Timothy Shanahan Jan 06, 2024 05:25 PM

David-
There are many things that teachers can do to address comprehension: vocabulary instruction, sentence comprehension instruction, text structure instruction, cohesion instruction, comprehension strategy teaching and there are blog entries on this site on each of those topics. It also can help to have kids writing about what they read.
tim

Timothy Shanahan Jan 06, 2024 05:27 PM

Katie-

I don't know the program and know of no research on it. However, I would encourage you to find time for those fluency lessons as well.

tim

Diann Christensen Jan 06, 2024 05:29 PM

Have you looked into the research on Structured Word Inquiry? It leverages the strengths of intermediate students who struggle with the code in ways I've never seen before, and student engagement is sky high. It channels them to make sense of how words are constructed and weaves together morphology, phonology, and orthography in powerful, time-saving ways. I wish I'd known about it sooner.

Bowers, P. N., Kirby, J. R., & Deacon, S. H. (2010). The Effects of Morphological Instruction on Literacy Skills: A Systematic Review of the Literature. Review of Educational Research, 80(2), 144–179. https://doi.org/10.3102/0034654309359353

Timothy Shanahan Jan 06, 2024 05:29 PM

Jo Anne--
Perhaps you are correct, but there is no research showing that.

tim

Tiara Beard Jan 06, 2024 05:31 PM

We are currently using REWARDS Intermediate for 6th graders and REWARDS Secondary for 7th-8th graders at the middle school where I work. What are your thoughts on REWARDS as an intervention for older students who struggle with decoding multi-syllabic words?

Beth Jan 06, 2024 05:32 PM

I've had success working one-on-one with older students with disabilities. One girl was in high school, but had been stuck in a special ed program where they didn't expect much. I don't know what they attempted to teach her, but at 15 she was reading at a 5th grade level - barely. I didn't want to go back to systematic phonics, so I tried to tackle her difficulties in the context of her reading assignments for classes. I had her read aloud, and of course there was a lot of guessing based on the beginning of the word. I would stop her and show her how to break down the syllables and sound them out one at a time. An added benefit was that she learned to spell this way at the same time. By graduation, she was reading at a 9th/10th level according to tests. I didn't specifically evaluate comprehension, but I found no major problems when she answered the assigned questions about her reading. When there was an issue, it was more about vocabulary knowledge than sounding out. If she asked about the word meanings or just happened to know them, her comprehension seemed fine. This is one example, but it's the general approach I take with older students.

◆ ◆ ◆ ◆

Exercise set =
1. Answer these questions about the comment thread on teaching reading:
(a) Which program does Tiara Beard's middle school use with its 6th graders?
(b) In which journal did the 2010 article by Bowers, Kirby, and Deacon appear?
(c) At what age was the girl in Beth's comment reading at a 5th grade level?
2. Retype the part of the comment thread on teaching reading that opens with the words "Timothy Shanahan Jan 06, 2024 05:25" and closes with "what they read.".
3. Continue the comment thread on teaching reading from where it stops.

(Saved data entries)
◆ ◆ ◆ ◆

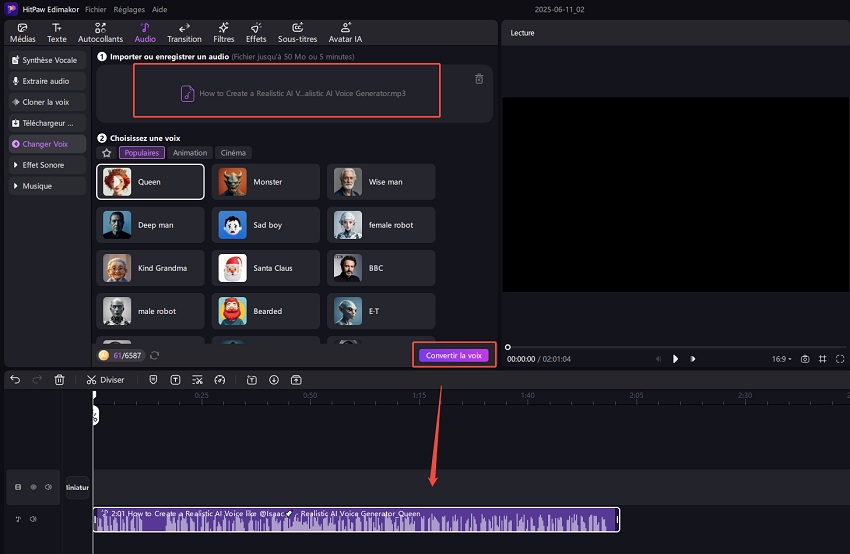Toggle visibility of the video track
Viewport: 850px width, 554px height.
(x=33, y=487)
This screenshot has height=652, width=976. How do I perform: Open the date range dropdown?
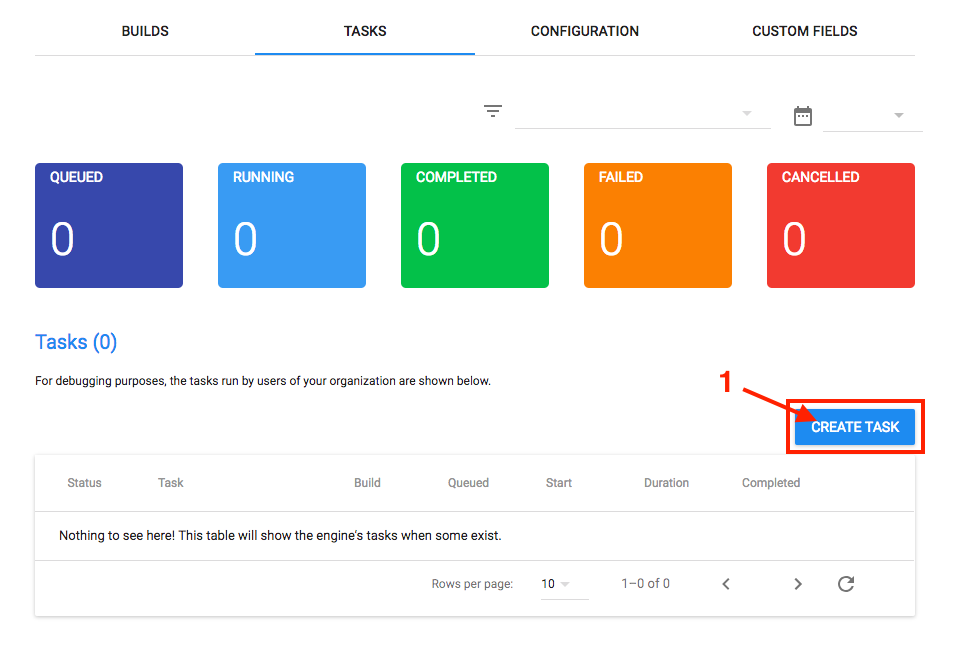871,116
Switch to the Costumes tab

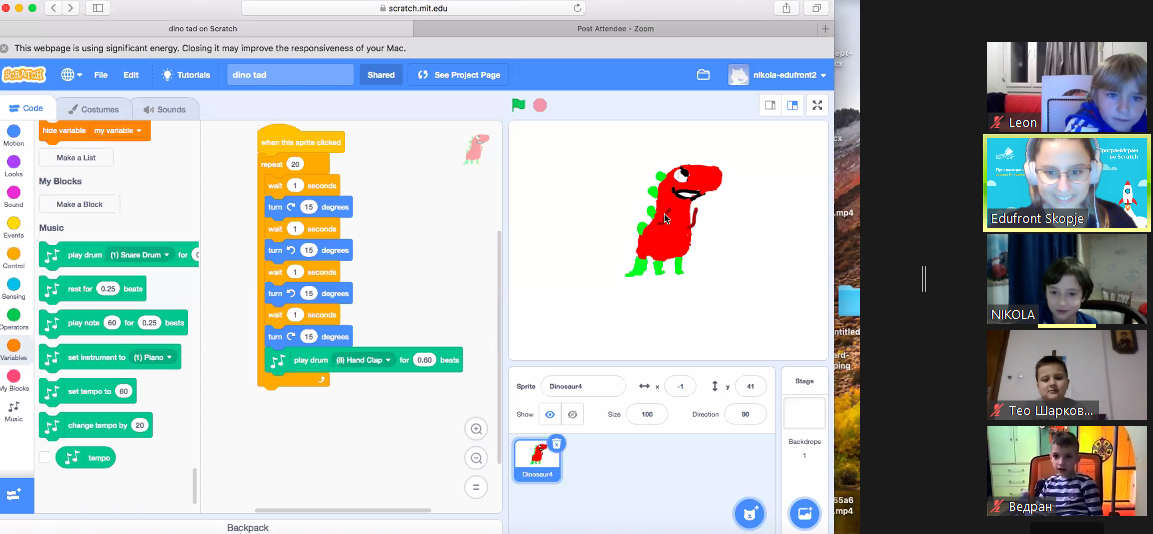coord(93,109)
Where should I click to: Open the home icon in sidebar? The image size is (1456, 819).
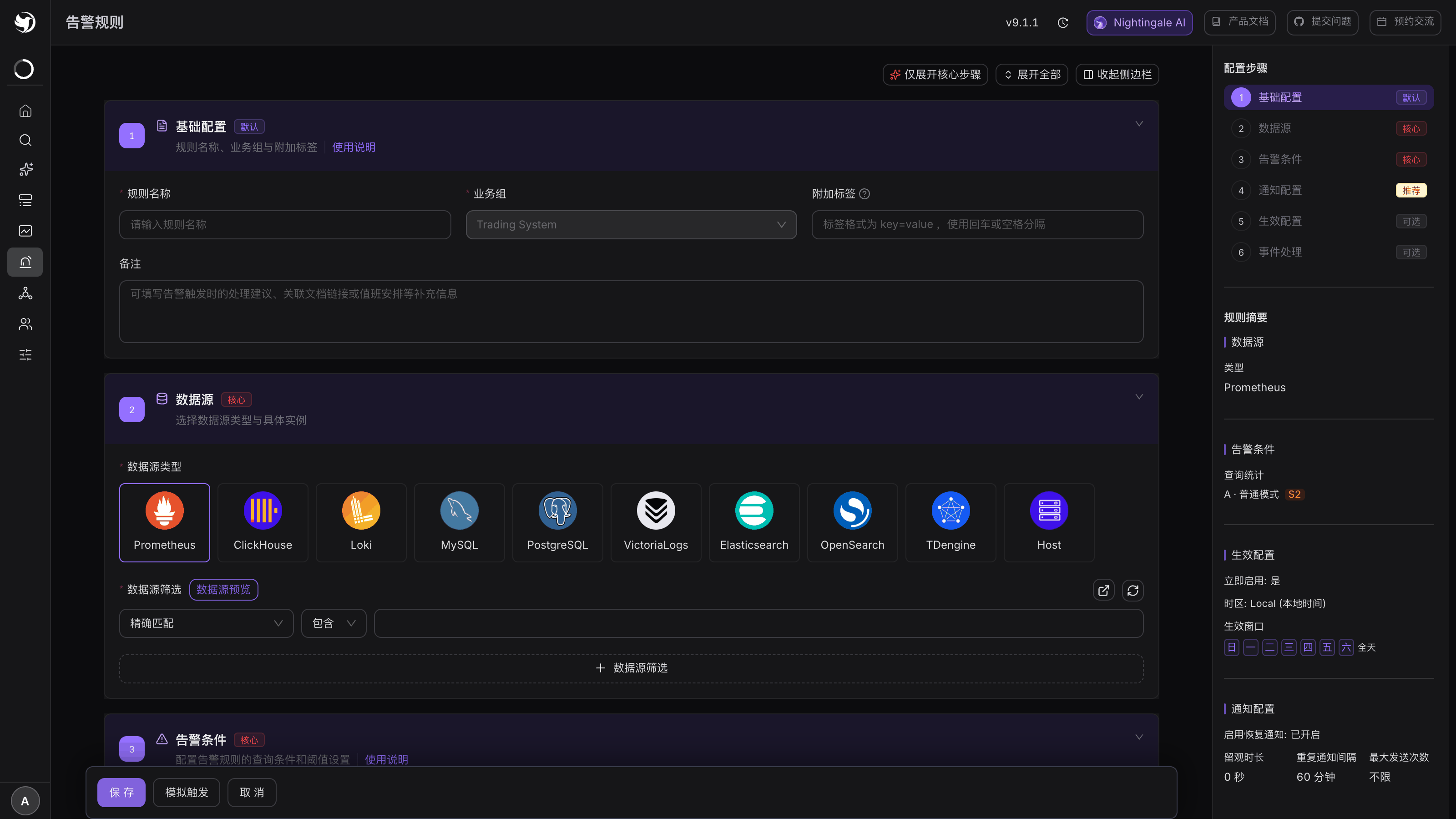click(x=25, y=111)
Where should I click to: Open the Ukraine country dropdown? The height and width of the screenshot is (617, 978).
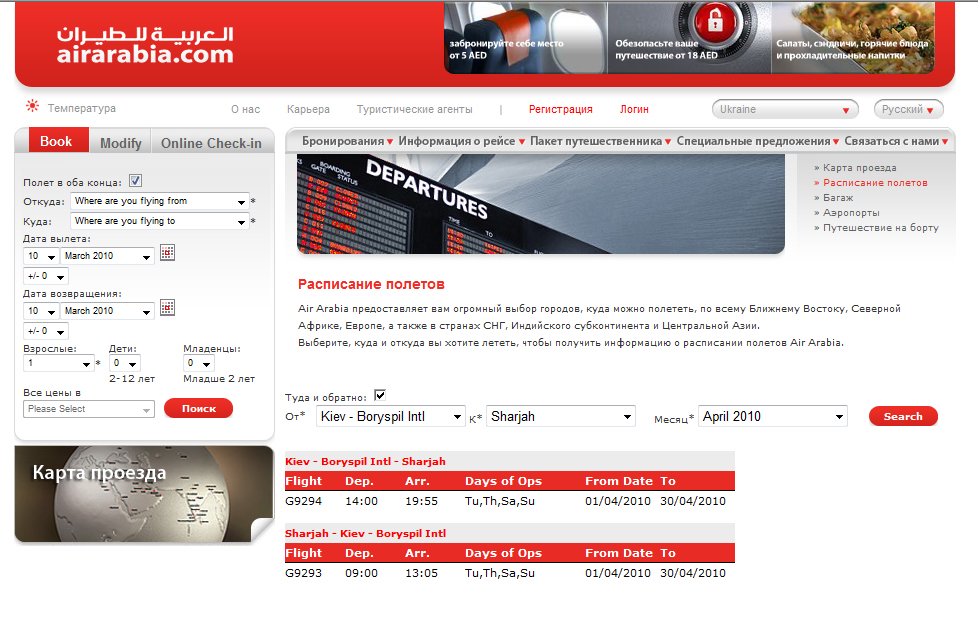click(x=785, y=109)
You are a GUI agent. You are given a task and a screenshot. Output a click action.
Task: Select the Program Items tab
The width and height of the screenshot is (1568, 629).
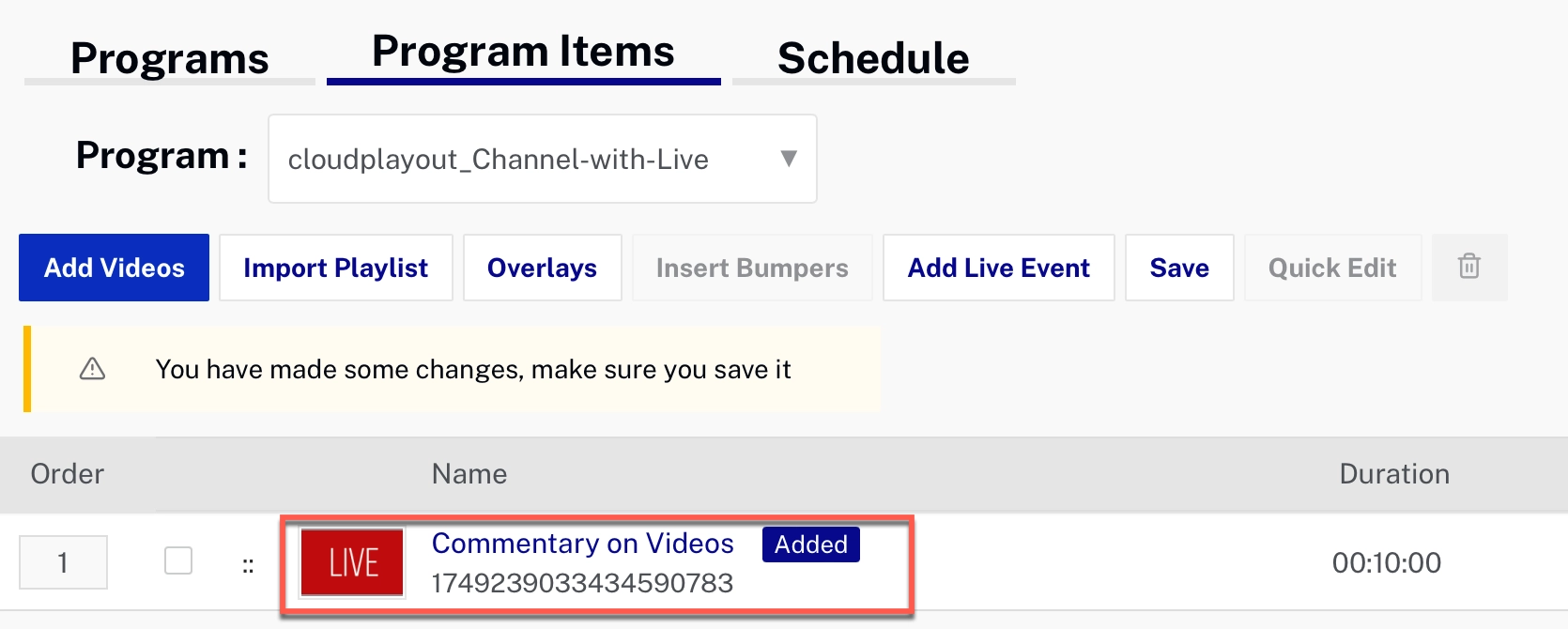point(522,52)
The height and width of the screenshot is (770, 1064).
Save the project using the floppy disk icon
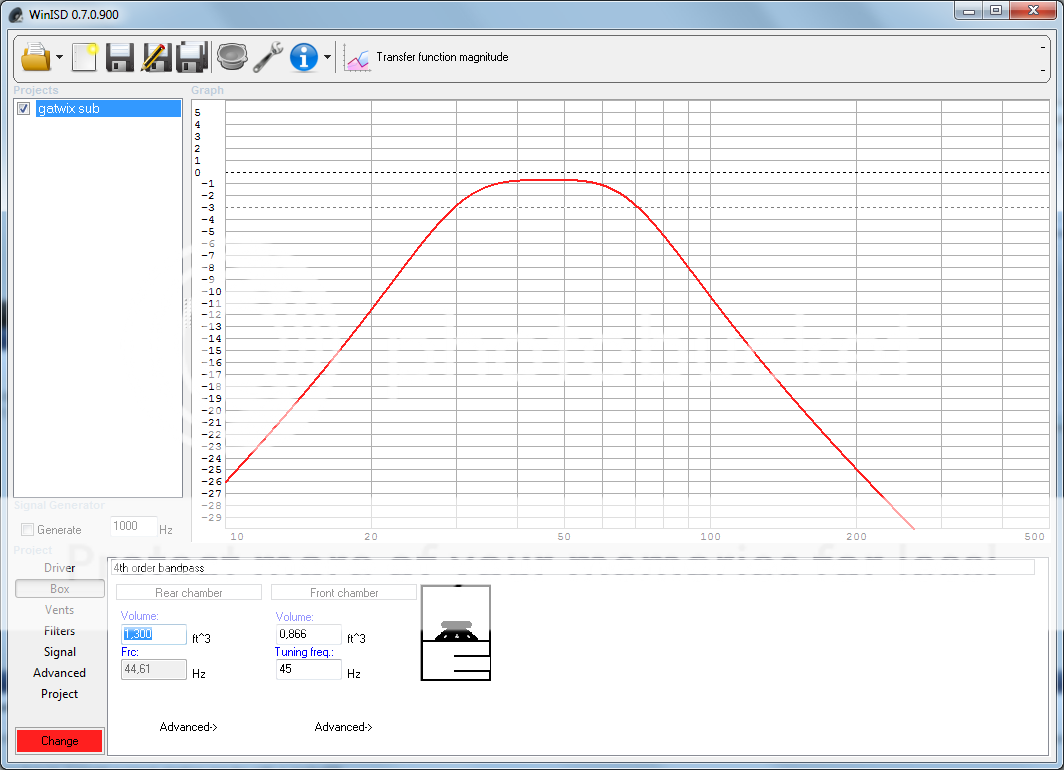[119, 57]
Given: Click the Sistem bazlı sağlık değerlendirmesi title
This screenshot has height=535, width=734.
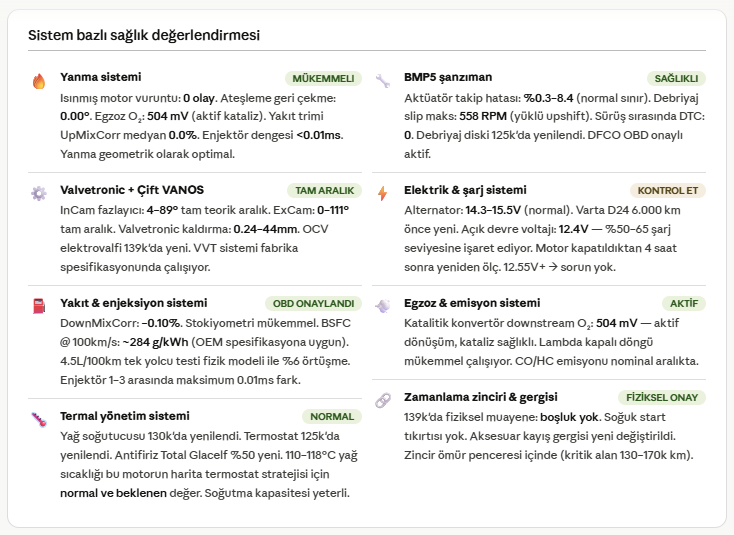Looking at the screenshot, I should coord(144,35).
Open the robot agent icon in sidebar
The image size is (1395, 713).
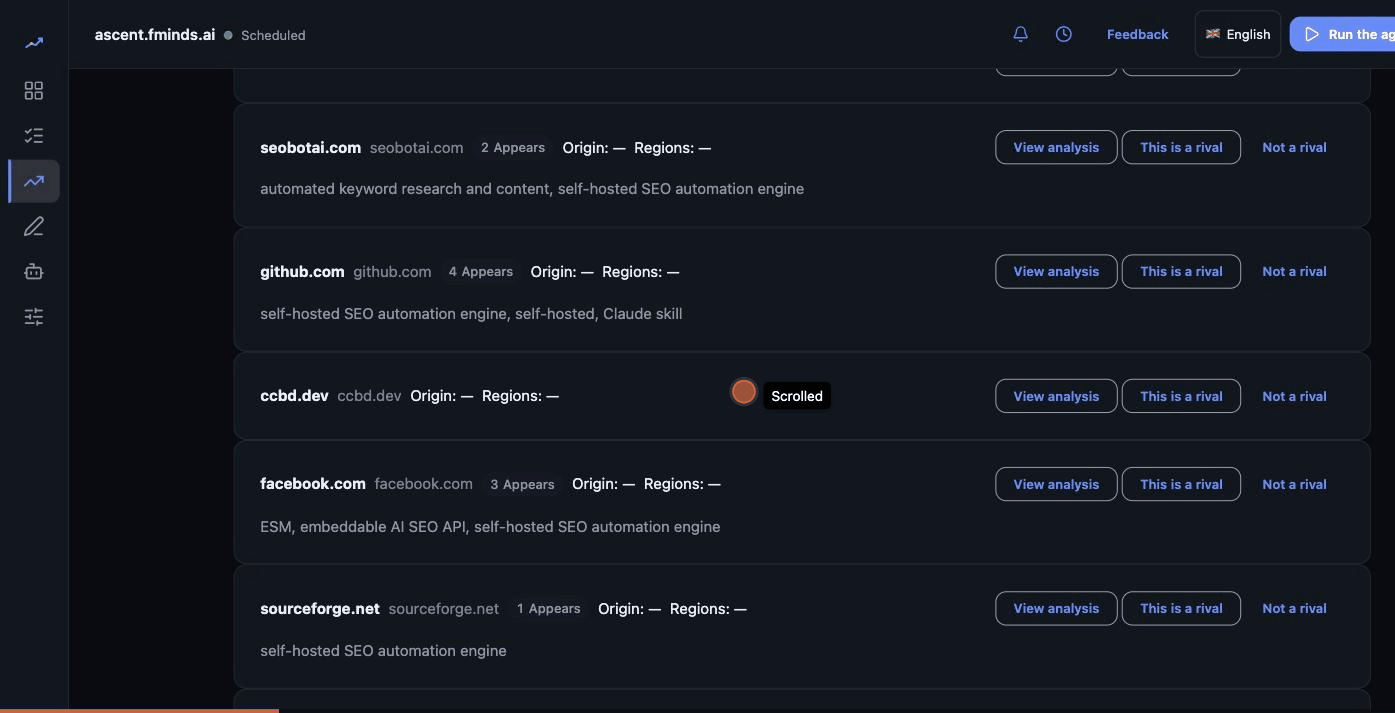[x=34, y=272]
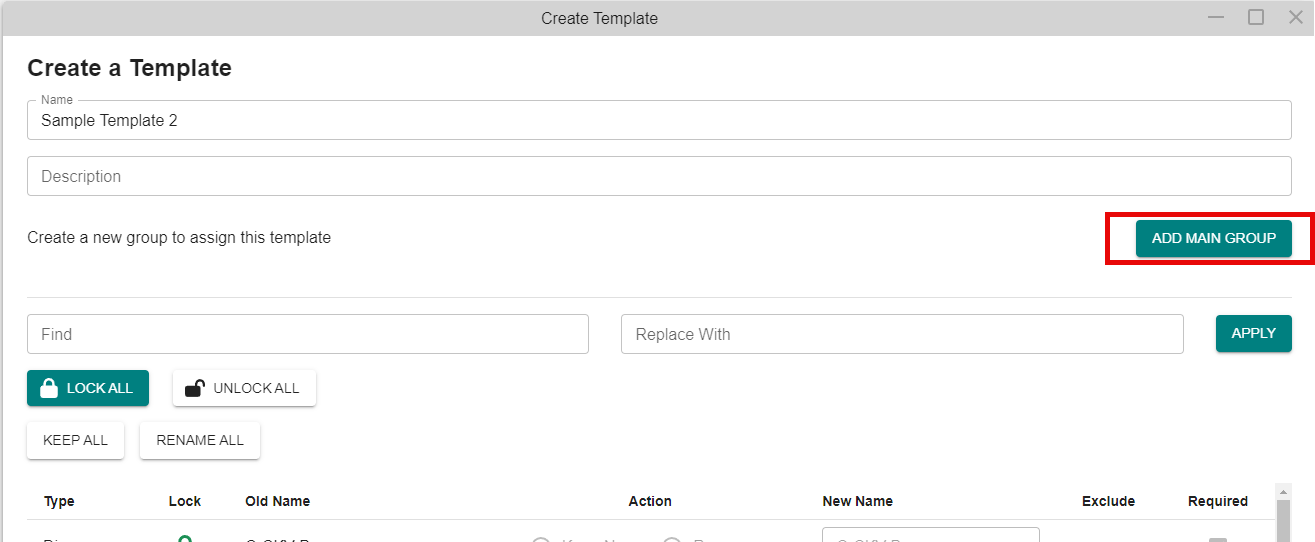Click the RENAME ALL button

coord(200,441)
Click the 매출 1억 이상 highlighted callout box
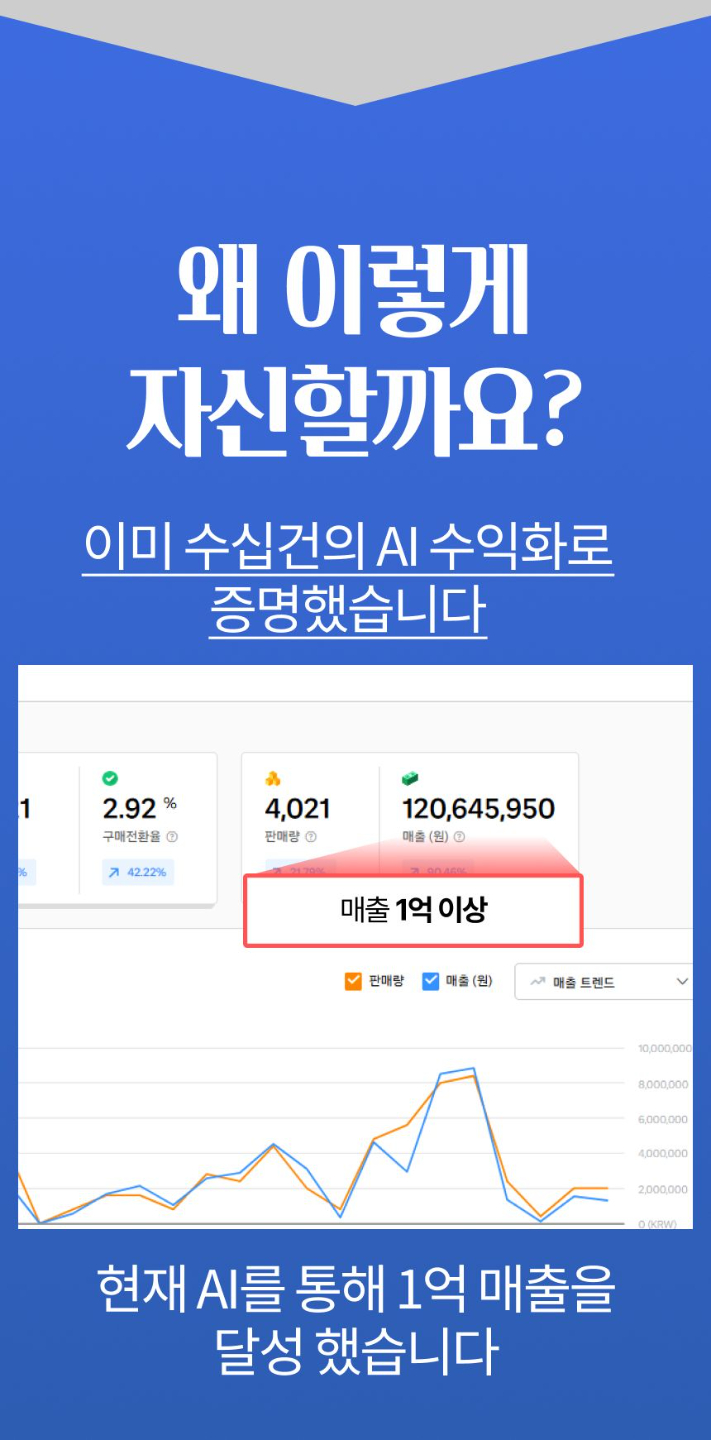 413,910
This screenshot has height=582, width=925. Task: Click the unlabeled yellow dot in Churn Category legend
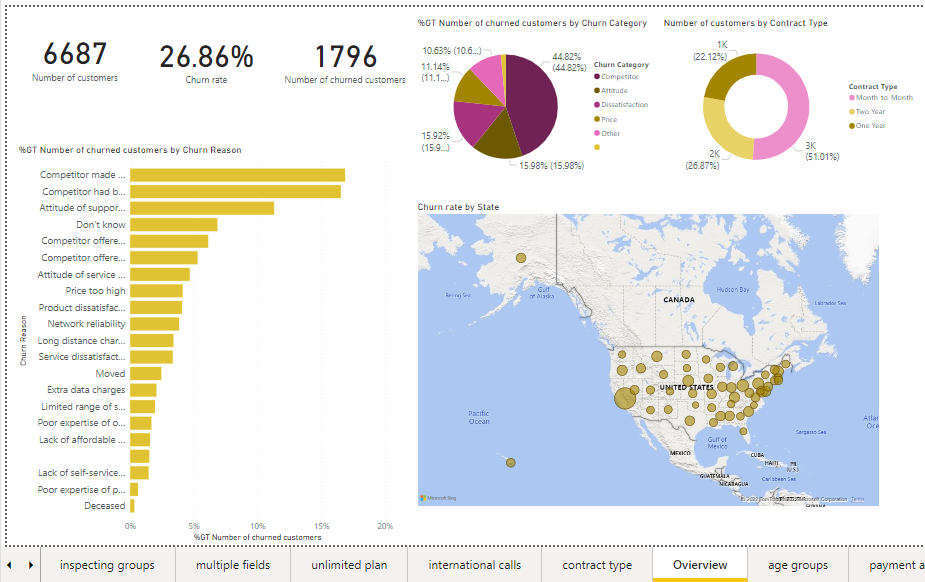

◆ ◆ ◆ ◆

Responses by item number =
1.
(a) REWARDS Intermediate
(b) Review of Educational Research
(c) 15

2.
Timothy Shanahan Jan 06, 2024 05:25 PM

David-
There are many things that teachers can do to address comprehension: vocabulary instruction, sentence comprehension instruction, text structure instruction, cohesion instruction, comprehension strategy teaching and there are blog entries on this site on each of those topics. It also can help to have kids writing about what they read.

3.
Timothy Shanahan Jan 06, 2024 05:32 PM

Sara--

I would suggest that you go to the What Works Clearinghouse site and examine their research summaries for various commercial intervention programs.

tim

Timothy Shanahan Jan 06, 2024 05:36 PM

Diann--

I've written about SWI before and as this blog entry points out, I think that such instruction is valuable... but to what extent it solves these older students' decoding problems is an open question. (The review that you point out, shows learning benefits from morphology instruction -- not necessarily SWI -- and it shows that it can improve reading beyond what phonics instruction provides, at least with younger children).

tim

Tom Gunning Jan 06, 2024 05:51 PM

A number of years ago, as a Reading First consultant, I assessed the oral reading fluency of two classes of third graders. A number of students had very slow reading rates. Many of these slow readers needed extra time to process multisyllabic words. What appeared to be a fluency issue was actually a decoding deficiency. They needed instruction in syllabic analysis and lots of practice.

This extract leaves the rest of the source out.